▶ _Selected excerpt_:
— start —

Billionaires in Bunkers—The Luxury Apocalypse

Photo by CarlosYudica

Remember that theme “make the world better” that’s been pitched, promoted, and even believed by many a Silicon Valley innovator?  Well, according to Evan Osnos, writing for The New Yorker, a considerable number of tech-industry billionaires, rather than ask themselves what they might do as leaders to effect positive social change, are instead preparing for the day we all decide to kill them.

Doomsday planners, referred to as “preppers,” are described in Osnos’s in-depth article covering the history, psychology, and various styles of backup plans pursued by the very wealthy. It is certainly not just internet-industry tycoons who’ve invested in post-apocalyptic, luxury lifeboats; but I was particularly struck by the rationale of those who imagine that mass unemployment through automation could bring about a violent revolution.  “The fears vary,” writes Osnos, “but many worry that, as artificial intelligence takes away a growing share of jobs, there will be a backlash against Silicon Valley, America’s second-highest concentration of wealth.”

Among the on-the-record subjects Osnos interviewed was LinkedIn co-founder Reid Hoffman, who estimates that more than fifty percent of Silicon Valley’s billionaires have invested in some form of escape route. Examples cited include property in New Zealand with an emergency flight plan via private plane; a private island off the US coast; or a three-million dollar luxury bunker apartment at the Survival Condo Project, built inside a disused nuclear missile silo in Kansas and guarded by heavily-armed mercenaries.

Personally, when I think about various doomsday scenarios, the first question I ask is whether or not I’d even want to survive, and most of the time the answer is No.  I mean I wouldn’t even want to live at a time in human history prior to the invention of the flush toilet, so I don’t maintain active fantasies of slugging it out in a medieval, Mad Max-like world. These are fun thought exercises or the premises of some good fiction writing, but I think it’s adorable that the wealthy “prepper” imagines not only surviving the collapse of civilization but goes so far as to expect a rather comfortable survival at that.

The investment in these plans reveal the kind of arrogance that assumes that in a collapsed civilization, these folks would still maintain their status at the top of the food chain.  For instance, I’m not surprised that a private security team is happy to be paid today to guard that bunker; but on the other side of the cataclysmic threshold, where money might become meaningless, those same trained killers may decide the bunker is theirs and that the former billionaires can work for them.

— end —

▶ _Records supplied_:
— start —

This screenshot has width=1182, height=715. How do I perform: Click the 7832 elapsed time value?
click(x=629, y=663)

— end —
— start —

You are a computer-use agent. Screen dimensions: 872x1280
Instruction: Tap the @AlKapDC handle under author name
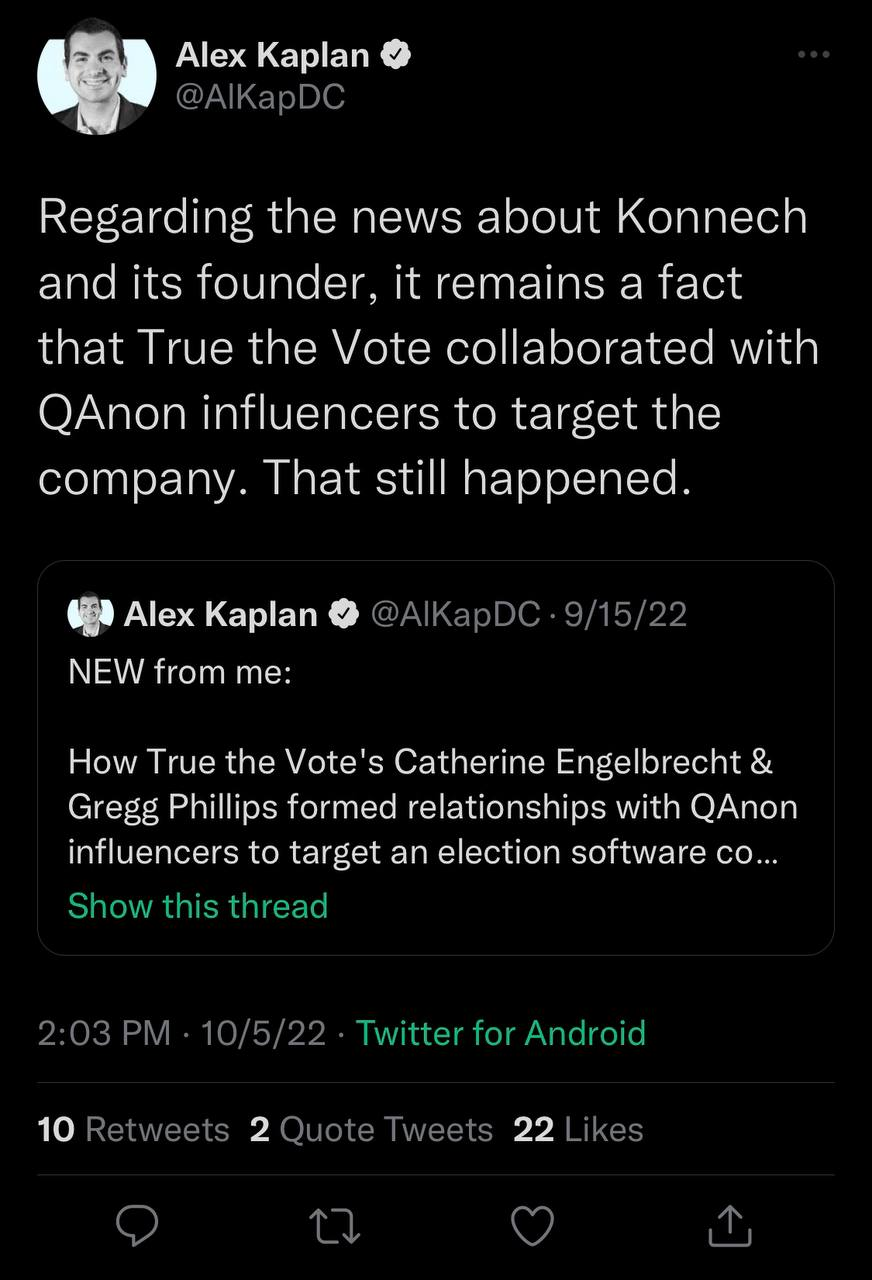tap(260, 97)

— end —

▶ _Complete the following_:
1. Echo the passage of the bunker article from "The investment in" up to and including "work for them.".
2. Continue the article on billionaires preparing for the apocalypse, picking up right after its final sentence.
The records have no connection to the article on billionaires' doomsday bunkers.

▶ _Responses to the exercise_:
1.
The investment in these plans reveal the kind of arrogance that assumes that in a collapsed civilization, these folks would still maintain their status at the top of the food chain.  For instance, I’m not surprised that a private security team is happy to be paid today to guard that bunker; but on the other side of the cataclysmic threshold, where money might become meaningless, those same trained killers may decide the bunker is theirs and that the former billionaires can work for them.

2.
Surviving a doomsday scenario naturally depends on the causes and the extent of collapse, but it seems to me that most of the possible histories present a world not worth surviving.  Even the description of Osnos’s tour of the Survival Condo Project with its founder Larry Hall sounds doomed to me:

The complex is a tall cylinder that resembles a corncob. Some levels are dedicated to private apartments and others offer shared amenities: a seventy-five-foot-long pool, a rock-climbing wall, an Astro-Turf “pet park,” a classroom with a line of Mac desktops, a gym, a movie theatre, and a library. It felt compact but not claustrophobic. We visited an armory packed with guns and ammo in case of an attack by non-members, and then a bare-walled room with a toilet. “We can lock people up and give them an adult time-out,” he said. In general, the rules are set by a condo association, which can vote to amend them. During a crisis, a “life-or-death situation,” Hall said, each adult would be required to work for four hours a day, and would not be allowed to leave without permission. “There’s controlled access in and out, and it’s governed by the board,” he said.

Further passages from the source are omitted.